In the above example, the model’s weights are initialized to zero, which means that after multiplying the inputs to the zero-initialized weights, there’ll be only zeros. That passes through the ReLU activation function to yield zeros, too. A better way to do this if you want to use the ReLU activation function would be:

# Define a Sequential model
model = Sequential()
model.add(Dense(64, kernel_initializer='he_normal', activation='relu'))
...

Are you using PyTorch and have you forgotten to zero the gradients? This is specific for PyTorch users, since those gradients are accumulated during backpropagation and are not updated. You don’t want to mix up the weights in mini-batches; you want the parameters to be updated in the correct way.

Consider the following training loop in PyTorch:

for e in range(epochs):
    running_loss = 0
	# Loop over the images and labels in the current batch
    for images, labels in trainloader:
    # Load the data to the available device and reshape the images           
        images = images.to(device) 
        labels = labels.to(device)
        images = images.view(images.shape[0], -1)
               			
        # Get predictions from the model and determine the loss
        log_ps = model(images)
        loss = criterion(log_ps, labels)

        # Calculate the gradients and update the parameters
        loss.backward()
        optimizer.step()

        running_loss += loss.item()

Notice that the code does not zero out the gradients before updating the parameters. Try instead the following line of code just before you employ the model to get the predictions: optimizer.zero_grad().

Model’s Sensitivity Towards Hyperparameter Choices:

Using a very high learning rate at the very beginning of the training process. You wouldn’t want to diverge at the very beginning of the training process, nor would you want to have a too-small learning rate such that the model takes forever to get trained.

A very high learning rate can result in very large weight updates, causing it to take NaN values. Due to this numerical instability, the network becomes totally useless when NaN values start to creep in.

There’s a whole area of learning rate annealing to dive into; if you’re interested, start with this article.

Setting too few epochs to properly train a model on a large dataset. You may have a decently large dataset—for example, ImageNet—and you are not letting the model (not a pre-trained one) go through the data for a sufficient amount of iterations.
Setting too large of batch size for a relatively small dataset. You are fitting a model with only 100 images and you are setting a batch size of 64. In cases like this, having a relatively smaller batch size helps.

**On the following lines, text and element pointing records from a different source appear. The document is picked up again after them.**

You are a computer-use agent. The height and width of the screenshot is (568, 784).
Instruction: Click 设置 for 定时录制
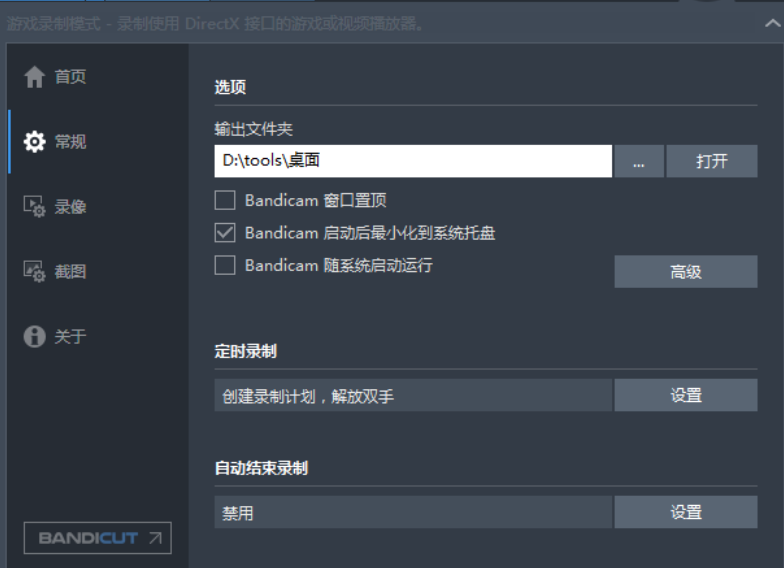pyautogui.click(x=685, y=396)
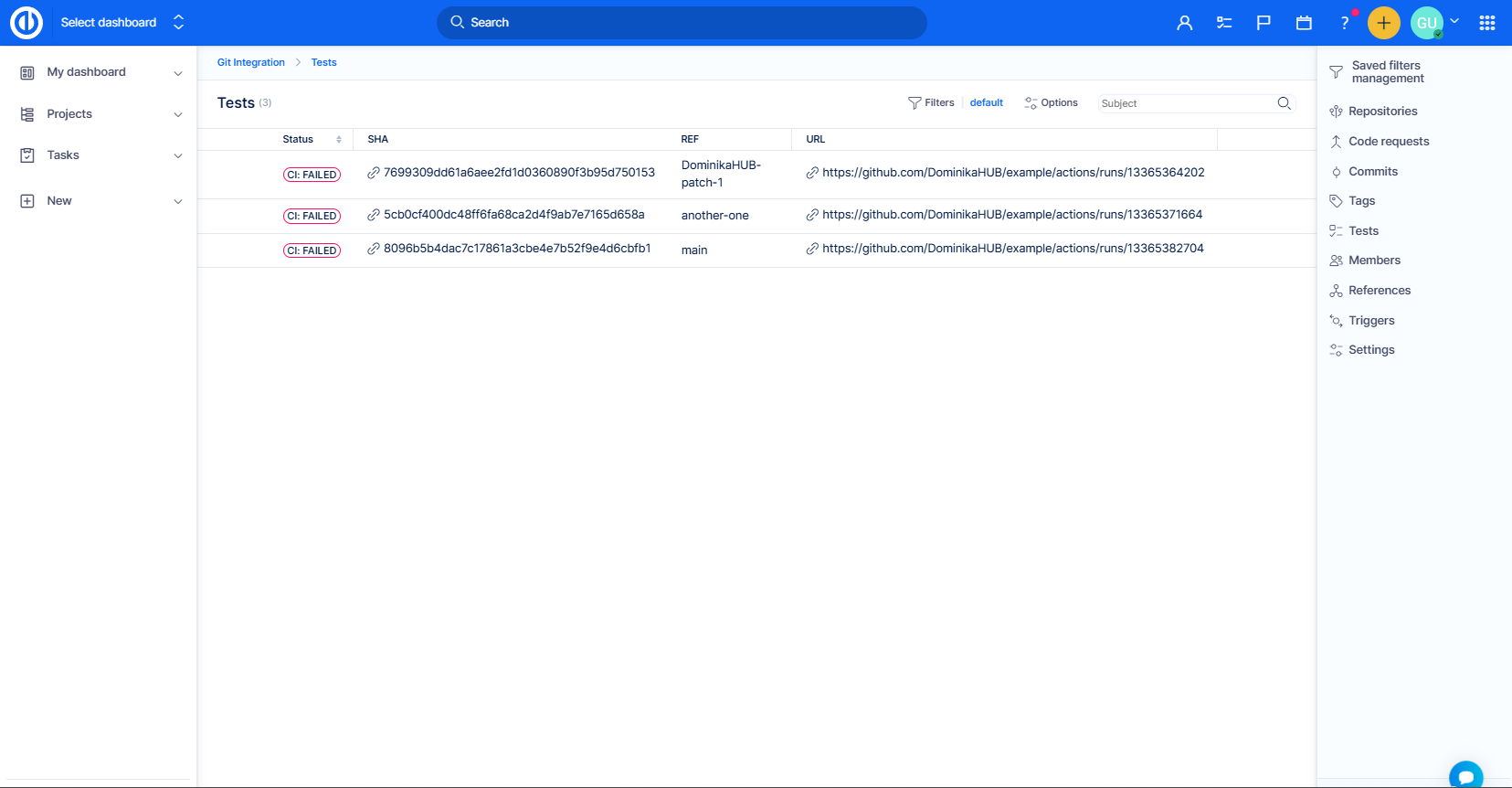The height and width of the screenshot is (788, 1512).
Task: Expand the Select dashboard switcher
Action: (x=178, y=22)
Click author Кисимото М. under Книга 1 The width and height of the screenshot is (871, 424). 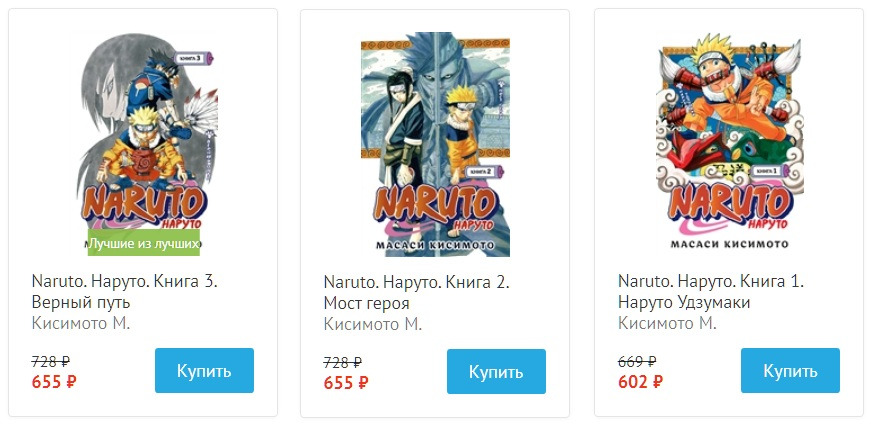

Dataset Construction and others:

You did not construct the validation set in the right way. The class distribution in the training dataset varies largely from the validation set. There can be a problem with the validation itself as well. Say you are building an image segmentation model and the dataset consists of several frames snapped out of videos. Creating a partial validation set with random splits might not be a good idea, since you may end up having an image(s) in the validation set that is very contiguous to another image in the training set. In that case, it would be very easy for the model to do the segmentation on the image from the validation set. A good validation set contains images that are non-contiguous in nature with the images in the training set. (That example is inspired by this lesson of the course Practical Deep Learning for Coders v3 offered by fastai.)

The distribution of the data in the train set is largely different from the test set. For example, you’ve trained your model on low-resolution images of cats and dogs and you are testing the model on high-resolution pictures. Consider the following example to understand this more clearly:

Consider an imaginary network being trained on a dataset consisting of left-side images. Now that trained network is very likely to fail if it is tested on the right- side images as the network never got to see any image of cats with different colors other than black.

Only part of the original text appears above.